Werner Herzog’s “Lessons of Darkness”

Werner Herzog once referred to “Lessons of Darkness” as a science fiction film, and I can see why. The hellish landscapes of pitch-black oil fields interrupted by fountains of fire look like something straight out of a post-apocalyptic future where man orchestrated his own demise. Strangely enough, the subject matter is not that far off; the film documents the death of a city in a world where humanity ceases to exist.

It starts with an aerial shot of a city in Kuwait; the words that Herzog chooses to say over his footage sets up the rest of the film masterfully. “Something is looming over this city, the city that will soon be laid waste by war. Now it is still alive, biting its time; nobody has yet begun to suspect the impending doom.” What a way to start a documentary, it instantly puts you at a time and place. At first, it felt like I was looking at a city not unlike the one I live in, but after that opening statement, I realized the significance of what I was seeing. I was looking at the rare footage of city that is no more, a city that got wiped off the face of the Earth.

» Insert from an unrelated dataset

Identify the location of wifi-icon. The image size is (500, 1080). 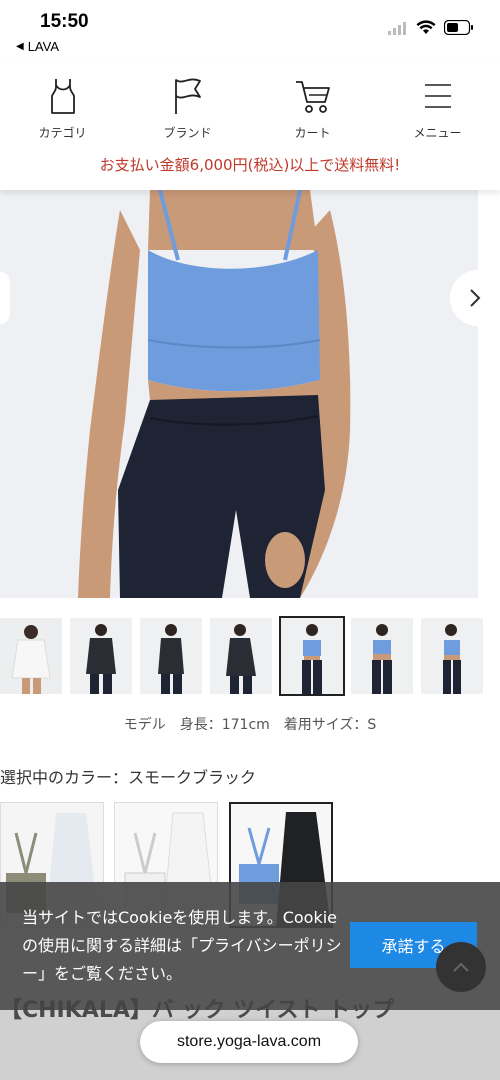
(426, 27).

What follows cannot be described, it has to be seen to be believed. The visuals here pack the grandiosity of anything we’ve seen in Stanley Kubrick’s “2001: A Space Odyssey”. The only difference is, this is real, and it’s not outer space, it’s the tip of the Persian Gulf. “Lessons of Darkness” is a symphony of light and shadow, an operatic vision filled with nightmarish visuals that look like paintings of another distant planet. This is the most well-photographed anti-war film I have ever seen; nothing else compares.